Se o osso ainda preservasse DNA, o teste revelava pequenos fragmentos genéticos. Muitas vezes, esses fragmentos vinham de micróbios que crescem nos ossos após a morte. Alguns ossos, porém, também continham DNA humano, e aqueles com uma porcentagem alta eram sinalizados para testes adicionais.

O estatístico descobriu que o instituto havia examinado quase 10 mil ossos humanos dessa maneira, e os resultados de todo o sequenciamento Shotgun estavam armazenados em um banco de dados. Ocorreu a Rohrlach e seus colegas que eles poderiam escanear o banco de dados em busca de cromossomos extras.

"Pensamos: 'Ninguém nunca verificou esses tipos de coisas'", disse Rohrlach.

Ele e seus colegas escreveram um programa que classificou os fragmentos do DNA recuperado por cromossomo. O programa comparou o DNA de cada osso com o conjunto inteiro de amostras. Em seguida, identificou ossos específicos com um número incomum de sequências provenientes de um cromossomo específico.

Dois dias após a conversa inicial, vieram os resultados. "Aconteceu que nosso pressentimento estava certo", disse Rohrlach, hoje professor associado na Universidade de Adelaide, na Austrália.

Eles descobriram que a coleção do instituto incluía seis ossos com DNA extra do cromossomo 21 —a assinatura da síndrome de Down. Três pertenciam a bebês de até um ano e os outros três a fetos que morreram antes do nascimento.

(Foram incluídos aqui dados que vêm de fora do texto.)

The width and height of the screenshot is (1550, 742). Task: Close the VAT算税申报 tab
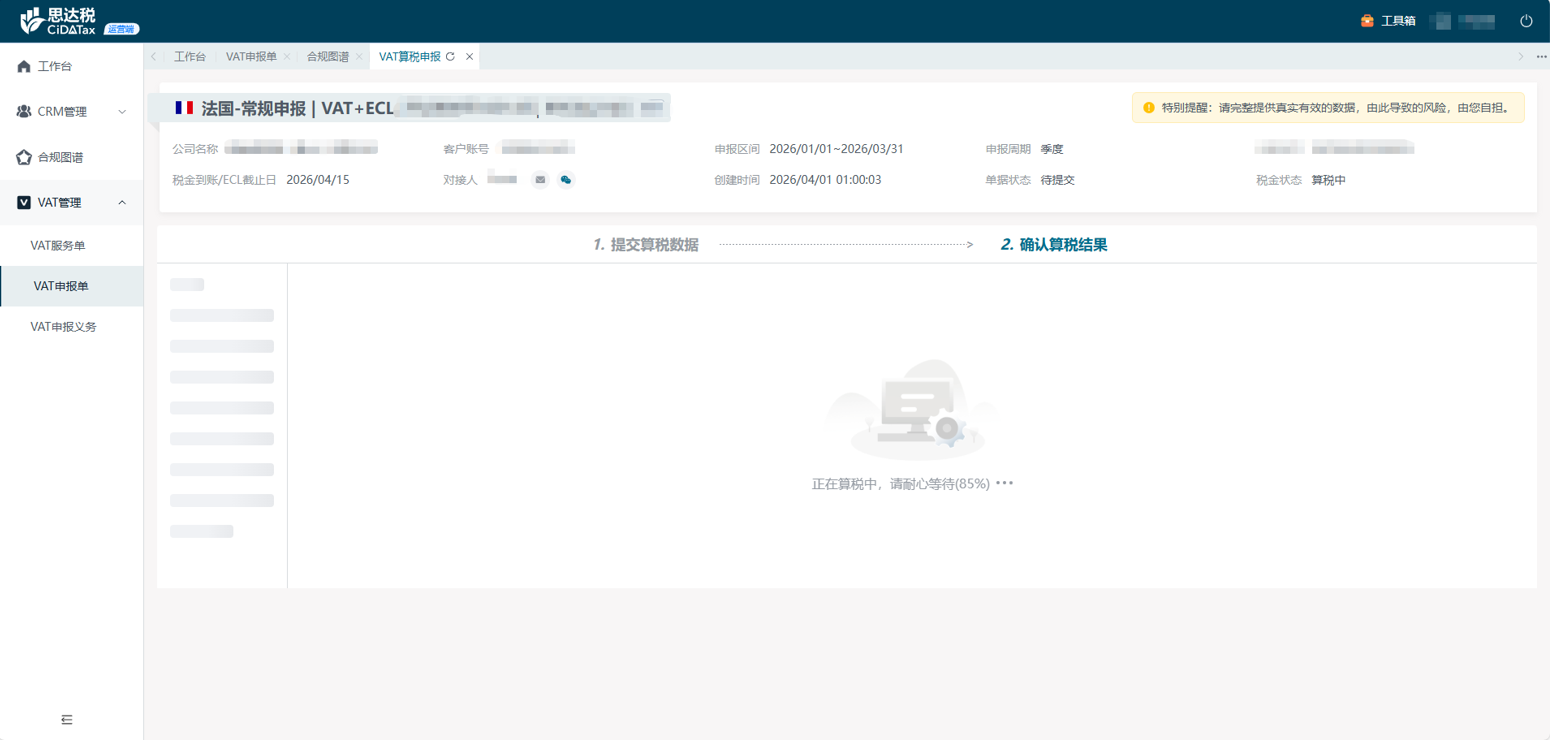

O docente também fez um acompanhamento do estudo de 2020 de Cassidy. Ele usou seu programa para analisar o sequenciamento Shotgun do esqueleto irlandês e descobriu que também havia um cromossomo 21 extra, confirmando seu diagnóstico inicial.

Além disso, ele encontrou outro esqueleto com uma cópia extra do cromossomo 18. Essa mutação causa uma condição chamada síndrome de Edwards, que geralmente leva à morte antes do nascimento. Os ossos eram de um feto que morreu com 40 semanas e estavam gravemente deformados.

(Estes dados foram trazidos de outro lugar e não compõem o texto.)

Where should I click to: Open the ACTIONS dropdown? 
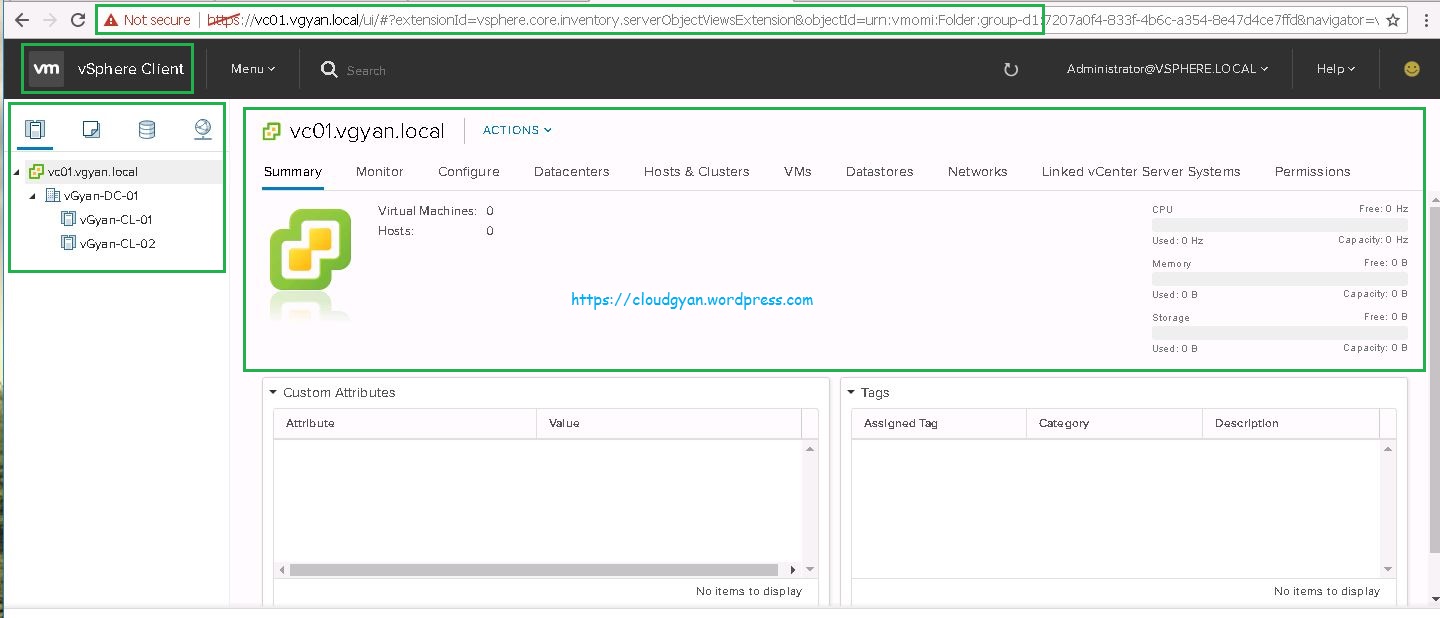pos(517,130)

A nova pesquisa não permite a Rohrlach e a seus colegas determinarem quão comum era a síndrome de Down no passado. Muitas crianças com a condição provavelmente morreram antes da idade adulta, e os ossos frágeis das crianças são menos propensos a serem preservados.

Segundo o professor, é significativo que três crianças com síndrome de Down e uma com síndrome de Edwards tenham sido enterradas em duas cidades vizinhas no norte da Espanha entre 2.800 e 2.400 anos atrás.

Normalmente, as pessoas nessa cultura eram cremadas após a morte. Essas crianças, porém, foram enterradas dentro de construções, às vezes com joias. "Eram bebês especiais que estavam sendo enterrados nessas casas, por razões que ainda não entendemos", afirmou o estatístico.

Gresky não encontrou evidência que tornasse possível descartar a possibilidade de acaso para o agrupamento de casos.

"Talvez os ossos estivessem bem preservados", disse ela. "Talvez os arqueólogos fossem tão bons e bem treinados que retiraram todos eles. Talvez tenham sido enterrados de uma maneira que tornou muito mais fácil encontrá-los."

Ainda assim, a antropóloga considerou o novo estudo um avanço importante. Por exemplo, pode permitir que os arqueólogos comparem restos geneticamente identificados com síndrome de Down e descubram algum conjunto oculto de características comuns a todos os seus esqueletos.

E Gresky espera que outros pesquisadores usem o DNA antigo para iluminar as histórias ocultas de outras doenças raras. "Você só precisa procurá-las e falar sobre elas", disse Gresky. "Caso contrário, elas permanecerão invisíveis."